INFORMATION_SCHEMA.JOBS shows who runs what in BigQuery:

SELECT
user_email,
DATE(creation_time) AS query_date,
COUNT(*) AS query_count,
SUM(total_bytes_billed) / POW(10,12) AS tb_billed
FROM `region-us`.INFORMATION_SCHEMA.JOBS_BY_PROJECT
WHERE creation_time > TIMESTAMP_SUB(CURRENT_TIMESTAMP(), INTERVAL 90 DAY)
GROUP BY 1, 2
ORDER BY tb_billed DESC

Unexpected service accounts or users appearing in this list warrant investigation.

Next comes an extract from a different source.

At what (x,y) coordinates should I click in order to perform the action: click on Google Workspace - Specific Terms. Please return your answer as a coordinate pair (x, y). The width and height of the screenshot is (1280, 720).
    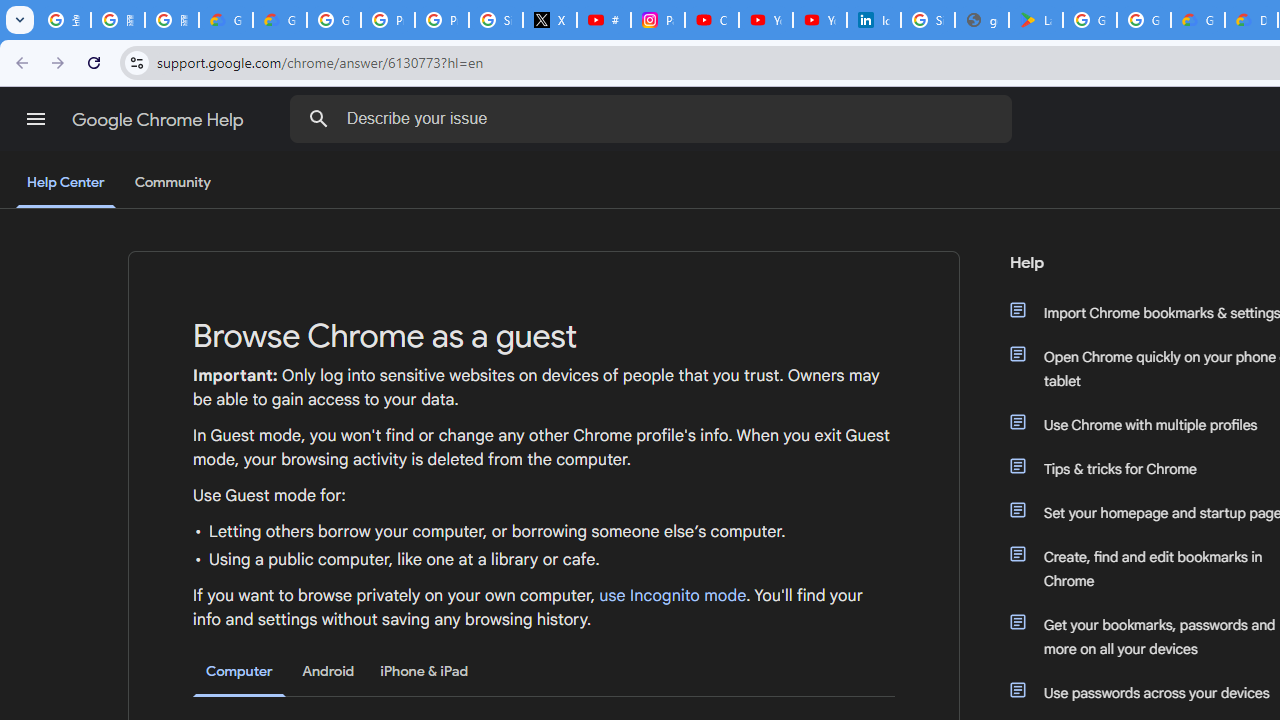
    Looking at the image, I should click on (1144, 20).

Audit logs capture all IAM changes. Set up a log sink to BigQuery and query for recent permission grants:

SELECT
timestamp,
protoPayload.authenticationInfo.principalEmail AS grantor,
protoPayload.serviceData.policyDelta.bindingDeltas
FROM `your_audit_dataset.cloudaudit_googleapis_com_activity`
WHERE protoPayload.methodName = 'SetIamPolicy'
AND timestamp > TIMESTAMP_SUB(CURRENT_TIMESTAMP(), INTERVAL 30 DAY)
ORDER BY timestamp DESC

Teams that monitor these signals typically achieve 30-40% cost reductions in their first quarter of focused optimization, largely by identifying and removing unnecessary access that enabled runaway queries.


The path forward

Cleaning up IAM debt feels tedious until you experience an incident that clean IAM would have prevented: a leaked service account key, a query that scanned petabytes because someone had broader access than needed, an audit that couldn’t determine who accessed sensitive data.

The audit queries in this guide surface the highest-risk items: Editor roles, shared service accounts, and service account keys. From there, migrate one workload at a time to per-workload service accounts with minimal permissions, and add policy tags for sensitive columns.

The goal is knowing who can access what, and making sure that answer is intentional rather than accumulated accident.